Nucleotide substitution models
As their name indicates, nucleotide substitution models are used in phylogenetic analysis of DNA sequence data. They differ in the number of parameters but also have several things in common. Most importantly, all commonly used models assume reversibility, meaning a given substitution is as likely as the the reversal of that substitution.
Parameters of the nucleotide substitution models
Obviously, this cuts the number of possible parameters that can be used to describe substitutions in half, but it still leaves the following:
Each of the six double-headed arrows is a possible parameter describing the likelihood of substitution of one nucleotide in the DNA with another (and the reverse). They can be grouped into classes, most obviously transitions and transversions. Nucleotides fall into two chemically different groups, purines and pyrimidines. A substitution within a group is called a transition (Ts), a substitution between purine and pyrimidine is called a transversion (Tv). Accordingly there are parameter-poorer models that assign the same probability to all transversions and/or to all transitions, or something in-between.

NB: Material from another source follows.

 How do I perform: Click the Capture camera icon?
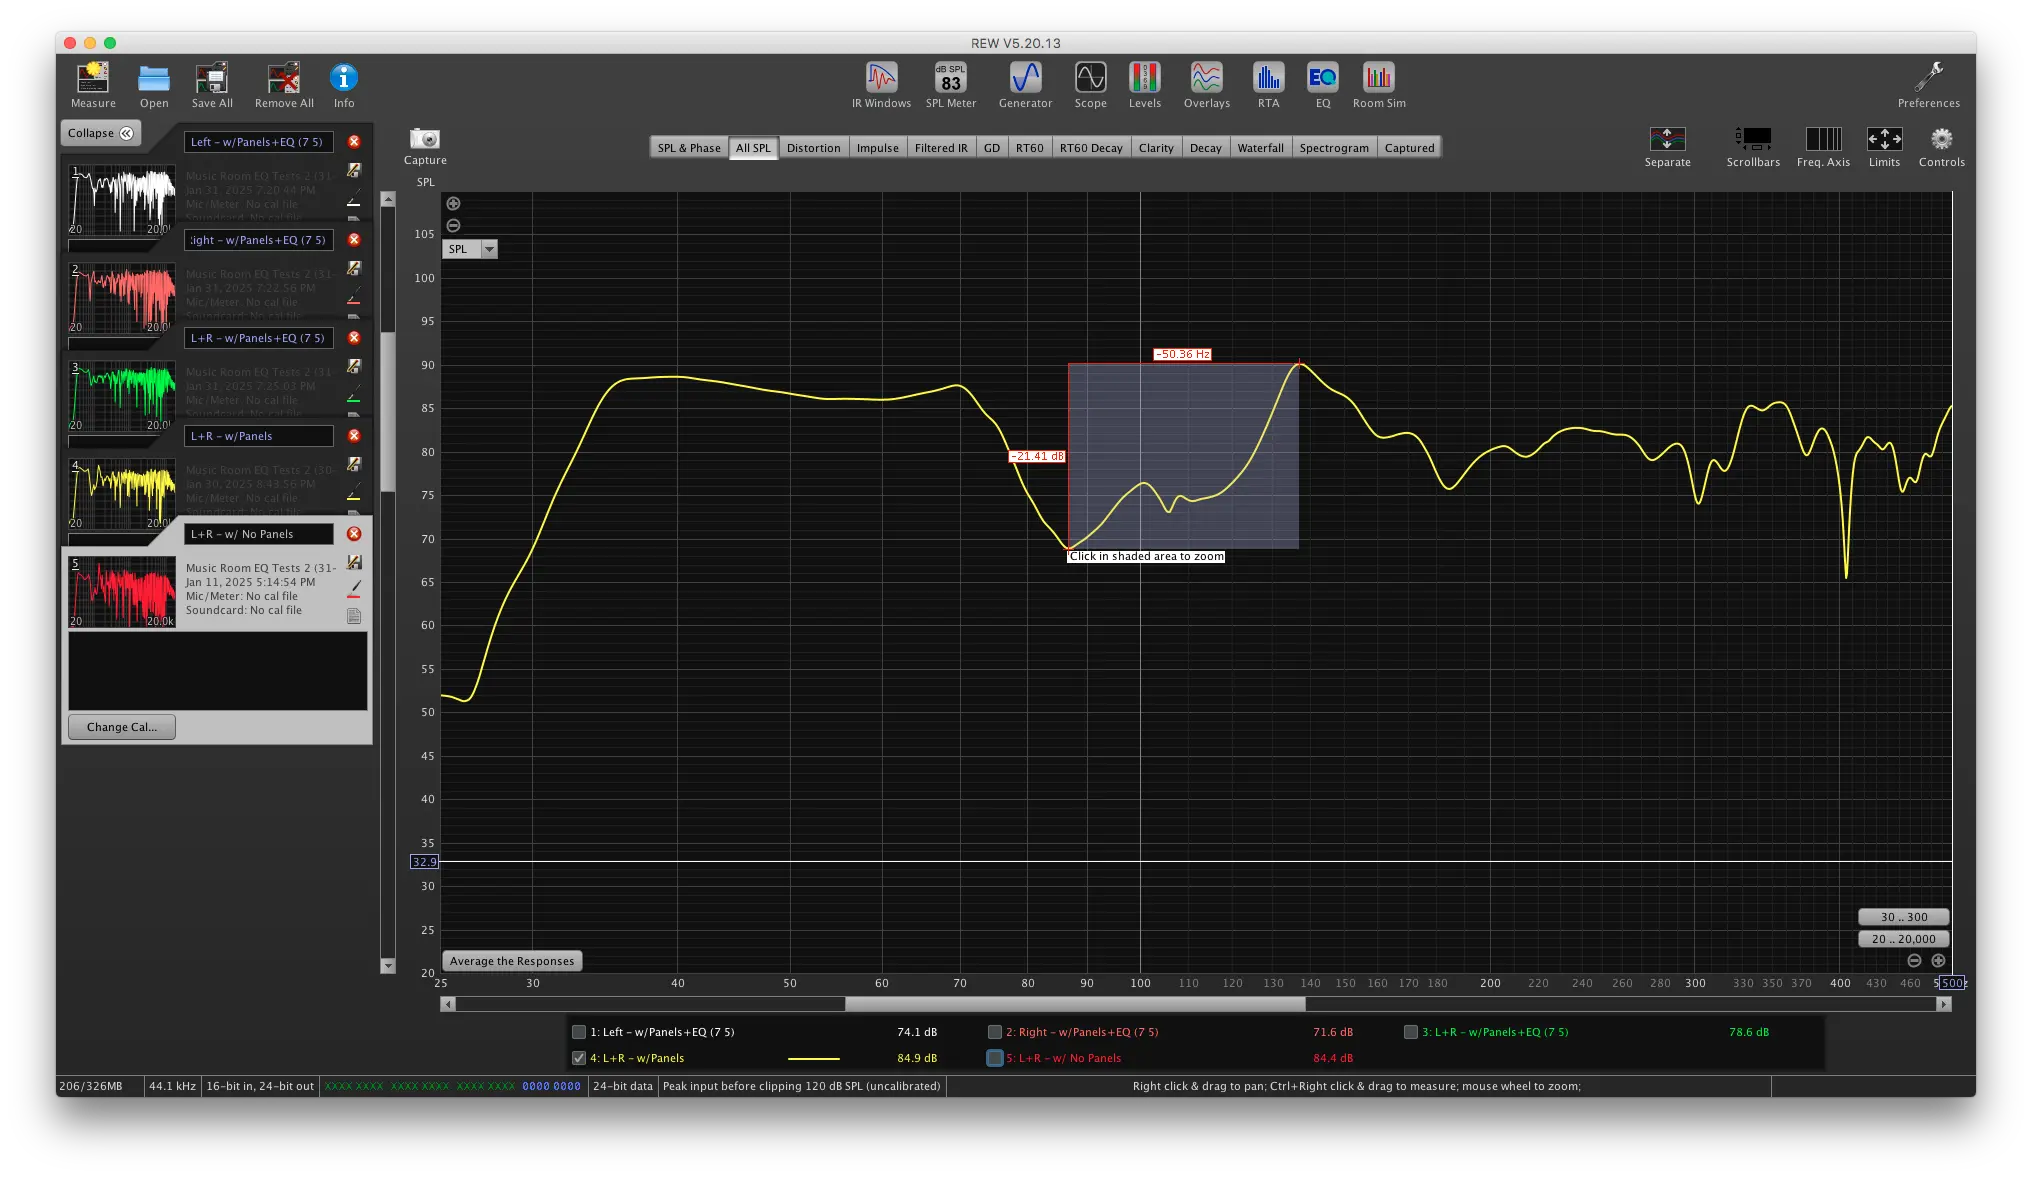[425, 139]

Relevant for model complexity is, by the way, not the number of parameters, but the number of free parameters. Even in a model that has different probabilities assigned to all six substitutions the sixth can be calculated from the other five, meaning that there is always one free parameter less than there are parameters.
In addition to these up to six substitution parameters, models may have the four base frequencies as additional parameters. Again the number of free parameters is one less, i.e. three, because obviously the fourth base frequency must be one minus the other three. Other models simply assume equal base frequencies; in these cases the number of free parameters from that part of the model is zero.

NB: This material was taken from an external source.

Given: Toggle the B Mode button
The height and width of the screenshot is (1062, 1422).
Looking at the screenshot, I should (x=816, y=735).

Any of the substitution models described by these sets of parameters can then be modified as '+ I', '+ G', and '+ I + G'. I is the invariant model, involving an estimate of the ratio of invariant sites in the data. G is the gamma model which allows sites to evolve at different rates using a set number of gamma categories and a factor alpha describing the shape of the frequency distribution of sites across the categories. I found this explanation rather helpful.
What this is going to be about
Finally, note that the following posts will not be about how the likelihood function is maximised, how phylogenetic software searches for the best tree given a model, or any theoretical or mathematical background. Honestly, at least to some degree the end user of phylogenetic software would be justified to treat much of this as a black box. The point is rather to summarise information on what parameters the different models have, how they are related, where and how they are implemented, and even such minor but useful to know things as which two or three names confusingly refer to the very same model.